O porta-voz do Livre acusou esta sexta-feira o Chega de "fraude à lei" ao indicar duas assessoras do grupo parlamentar como candidatas a órgãos externos do parlamento na área da Justiça.
Rui Tavares acusa Chega de "fraude à lei" ao nomear assessoras para órgãos de JustiçaPedro Ferreira/Correio da Manhã
"O Livre detetou nas eleições para o Conselho Superior de Magistratura e o Conselho Superior do Ministério Público, dois entorses graves a princípios constitucionais que podem até constituir de determinada forma uma intenção de defraudar o Estatuto dos Deputados", acusou Rui Tavares.
Na quinta-feira, a Lusa noticiou que o Chega indicou deputados a candidatos a órgãos externos do parlamento que já substituiu por incompatibilidade com o Estatuto dos Deputados.
No caso do Conselho Superior da Magistratura, o Chega tinha indicado a deputada Idalina Durães, que é também vice-presidente da Comissão de Assuntos Constitucionais, para o Conselho Superior de Magistratura - um órgão que tem competências executivas.
Agora, de acordo com Rui Tavares, o Chega indicou duas assessoras do grupo parlamentar para lugares de suplente em dois órgãos de Justiça.
Em causa está a indicação de Maria Carolina da Cunha Santos para o Conselho Superior da Magistratura e de Maria Villaret Frischknecht para o Conselho Superior do Ministério Público, ambas como suplentes.
Para Rui Tavares, "isto não é só contornar a lei, é mesmo defraudar a lei, porque se o legislador não quis que os deputados fizessem parte destes conselhos por razões de separação de poderes e de respeito pela independência do judiciário, se isso está plasmado no artigo 218.º da Constituição, menos ainda se entenderia que os deputados pudessem nomear as pessoas que têm por obrigação profissional obedecer às ordens dos deputados".
Rui Tavares criticou ainda o facto de o Chega ter indicado dois membros do seu "Governo sombra" para membros efetivos no Conselho Superior da Magistratura (Rui Gomes da Silva) e no Conselho Superior do Ministério Público (Fernando Silva).
"O que o Chega nos veio dizer com esta atitude é que uma vez apresentada a oportunidade de poder partidarizar, e não só partidarizar, mas mesmo subordinar estes órgãos essenciais da independência do judiciário, não pensa duas vezes", acusou.
Tavares salientou que está em causa "uma violação grave de um princípio de independência do judiciário, que é preciso corrigir desde já", exigindo que o Chega refaça a sua lista a estes órgãos.
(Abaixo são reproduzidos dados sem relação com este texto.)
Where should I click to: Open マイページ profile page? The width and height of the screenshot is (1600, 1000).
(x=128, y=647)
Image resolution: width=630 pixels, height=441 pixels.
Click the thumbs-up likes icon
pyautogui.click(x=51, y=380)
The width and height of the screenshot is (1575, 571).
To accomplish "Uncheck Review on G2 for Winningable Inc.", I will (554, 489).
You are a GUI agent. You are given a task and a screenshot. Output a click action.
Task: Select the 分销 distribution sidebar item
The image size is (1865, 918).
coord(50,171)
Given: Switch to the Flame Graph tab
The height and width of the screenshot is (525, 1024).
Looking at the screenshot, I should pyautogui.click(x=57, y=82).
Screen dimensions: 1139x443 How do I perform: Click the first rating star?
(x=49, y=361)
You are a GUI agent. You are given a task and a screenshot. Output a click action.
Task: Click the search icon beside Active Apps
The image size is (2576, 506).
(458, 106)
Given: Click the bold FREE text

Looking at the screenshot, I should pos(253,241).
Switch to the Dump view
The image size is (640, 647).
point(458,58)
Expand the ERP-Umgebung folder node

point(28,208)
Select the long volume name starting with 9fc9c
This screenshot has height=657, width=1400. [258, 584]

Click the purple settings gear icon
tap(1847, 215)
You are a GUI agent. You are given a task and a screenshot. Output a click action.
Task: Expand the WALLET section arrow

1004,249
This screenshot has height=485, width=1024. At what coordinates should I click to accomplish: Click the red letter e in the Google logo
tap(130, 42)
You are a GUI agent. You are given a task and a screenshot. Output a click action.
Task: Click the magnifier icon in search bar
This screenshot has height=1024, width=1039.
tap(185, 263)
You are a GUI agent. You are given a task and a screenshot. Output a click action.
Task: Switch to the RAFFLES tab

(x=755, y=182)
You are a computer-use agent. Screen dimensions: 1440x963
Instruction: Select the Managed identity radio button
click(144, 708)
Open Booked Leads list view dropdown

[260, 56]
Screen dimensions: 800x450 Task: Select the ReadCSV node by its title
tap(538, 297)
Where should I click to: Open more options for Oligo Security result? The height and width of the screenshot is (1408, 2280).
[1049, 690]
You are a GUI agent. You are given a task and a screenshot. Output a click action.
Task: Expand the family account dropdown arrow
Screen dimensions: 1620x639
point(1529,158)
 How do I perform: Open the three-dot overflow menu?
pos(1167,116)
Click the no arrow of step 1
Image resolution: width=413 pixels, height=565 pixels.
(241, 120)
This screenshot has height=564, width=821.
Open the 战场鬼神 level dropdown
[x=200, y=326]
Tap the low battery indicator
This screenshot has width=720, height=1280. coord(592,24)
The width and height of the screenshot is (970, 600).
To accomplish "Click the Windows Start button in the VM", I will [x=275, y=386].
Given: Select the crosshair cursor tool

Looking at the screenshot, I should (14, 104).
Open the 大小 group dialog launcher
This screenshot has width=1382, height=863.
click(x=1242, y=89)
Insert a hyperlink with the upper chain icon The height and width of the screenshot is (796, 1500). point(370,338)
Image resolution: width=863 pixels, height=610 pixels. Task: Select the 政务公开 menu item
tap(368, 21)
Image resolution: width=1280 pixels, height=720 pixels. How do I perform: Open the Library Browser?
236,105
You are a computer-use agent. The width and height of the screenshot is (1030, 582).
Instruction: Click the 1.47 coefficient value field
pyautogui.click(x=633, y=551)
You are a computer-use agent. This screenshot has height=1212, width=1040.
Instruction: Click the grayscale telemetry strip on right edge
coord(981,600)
Caso o Chega não o faça, o porta-voz do Livre prometeu levar o tema a Conferência de Líderes e usar "todos os instrumentos ao seu dispor", incluindo recorrer ao Presidente da República.
O deputado alertou que "isto não é um problema menor", realçando que o tema tem sido apontado pelo Tribunal de Justiça da União Europeia, pela Comissão de Veneza do Conselho da Europa, como "um problema fundamental de defesa do Estado de Direito".
Além deste caso do Conselho Superior de Magistratura, o Chega tinha candidatado para o Conselho Superior dos Tribunais Administrativos e Fiscais a deputada Catarina Salgueiro, embora como suplente.
Ora, o Estatuto dos Deputados, no artigo 20, refere que "são incompatíveis com o exercício do mandato de deputado à Assembleia da República" a presença como "membro do Tribunal Constitucional, do Supremo Tribunal de Justiça, do Supremo Tribunal Administrativo, do Tribunal de Contas, do Conselho Superior da Magistratura e do Conselho Superior dos Tribunais Administrativos e Fiscais.